Data-Efficient Task Generalization via Probabilistic Model-based Meta Reinforcement Learning
Arjun Bhardwaj, Jonas Rothfuss, Bhavya Sukhija, Yarden As, Marco Hutter, Stelian Coros, Andreas Krause
TL;DR
The paper tackles data-efficient task generalization in reinforcement learning by introducing PACOH-RL, which meta-learns a Bayesian neural network prior over dynamics using PACOH-NN and SVGD. On a new target task, it combines the prior with limited observed data to form posterior dynamics and employs uncertainty-aware optimistic exploration (H-UCRL) to guide data collection, enabling rapid adaptation. PACOH-RL supports both an iCEM-MPC planning variant and a SAC-based policy variant, with a Greedy baseline for ablations, and demonstrates superior sample efficiency and transfer to a real RC car under sparse rewards.
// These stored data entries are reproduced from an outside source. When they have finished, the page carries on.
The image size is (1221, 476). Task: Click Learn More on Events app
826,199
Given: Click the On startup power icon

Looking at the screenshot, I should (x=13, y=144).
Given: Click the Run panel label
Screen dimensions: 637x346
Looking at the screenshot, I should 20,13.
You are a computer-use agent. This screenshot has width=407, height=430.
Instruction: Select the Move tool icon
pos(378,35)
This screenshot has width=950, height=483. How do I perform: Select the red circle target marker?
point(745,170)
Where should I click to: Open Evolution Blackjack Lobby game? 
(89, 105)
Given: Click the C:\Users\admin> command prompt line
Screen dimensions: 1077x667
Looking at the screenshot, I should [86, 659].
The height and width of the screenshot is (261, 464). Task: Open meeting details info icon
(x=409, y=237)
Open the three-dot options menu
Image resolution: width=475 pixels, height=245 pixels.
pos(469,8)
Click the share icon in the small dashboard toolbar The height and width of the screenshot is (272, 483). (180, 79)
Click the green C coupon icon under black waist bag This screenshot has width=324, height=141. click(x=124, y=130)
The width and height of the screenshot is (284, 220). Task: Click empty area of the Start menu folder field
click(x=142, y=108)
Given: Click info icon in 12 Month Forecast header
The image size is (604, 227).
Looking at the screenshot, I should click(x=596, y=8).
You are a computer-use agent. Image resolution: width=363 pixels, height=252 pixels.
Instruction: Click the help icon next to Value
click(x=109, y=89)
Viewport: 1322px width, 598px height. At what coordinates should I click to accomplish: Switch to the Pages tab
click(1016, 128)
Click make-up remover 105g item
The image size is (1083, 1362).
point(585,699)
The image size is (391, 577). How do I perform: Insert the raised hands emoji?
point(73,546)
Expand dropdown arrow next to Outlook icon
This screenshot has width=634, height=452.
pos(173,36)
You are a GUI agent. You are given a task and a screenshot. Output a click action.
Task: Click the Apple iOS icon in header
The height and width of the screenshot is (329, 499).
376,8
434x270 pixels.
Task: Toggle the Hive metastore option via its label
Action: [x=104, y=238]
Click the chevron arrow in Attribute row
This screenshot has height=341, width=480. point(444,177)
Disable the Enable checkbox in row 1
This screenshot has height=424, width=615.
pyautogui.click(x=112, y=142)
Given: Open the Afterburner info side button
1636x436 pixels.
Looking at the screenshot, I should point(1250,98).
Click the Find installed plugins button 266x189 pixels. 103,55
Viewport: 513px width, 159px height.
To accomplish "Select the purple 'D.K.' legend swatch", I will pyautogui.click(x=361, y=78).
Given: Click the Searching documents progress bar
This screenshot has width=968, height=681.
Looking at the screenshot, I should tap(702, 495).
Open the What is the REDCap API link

The results show meaningful improvements over model-based RL baselines and model-free approaches, highlighting the practical potential of principled uncertainty quantification for fast, data-light policy adaptation in robotics.
Abstract
We introduce PACOH-RL, a novel model-based Meta-Reinforcement Learning (Meta-RL) algorithm designed to efficiently adapt control policies to changing dynamics. PACOH-RL meta-learns priors for the dynamics model, allowing swift adaptation to new dynamics with minimal interaction data. Existing Meta-RL methods require abundant meta-learning data, limiting their applicability in settings such as robotics, where data is costly to obtain. To address this, PACOH-RL incorporates regularization and epistemic uncertainty quantification in both the meta-learning and task adaptation stages. When facing new dynamics, we use these uncertainty estimates to effectively guide exploration and data collection. Overall, this enables positive transfer, even when access to data from prior tasks or dynamic settings is severely limited. Our experiment results demonstrate that PACOH-RL outperforms model-based RL and model-based Meta-RL baselines in adapting to new dynamic conditions. Finally, on a real robotic car, we showcase the potential for efficient RL policy adaptation in diverse, data-scarce conditions.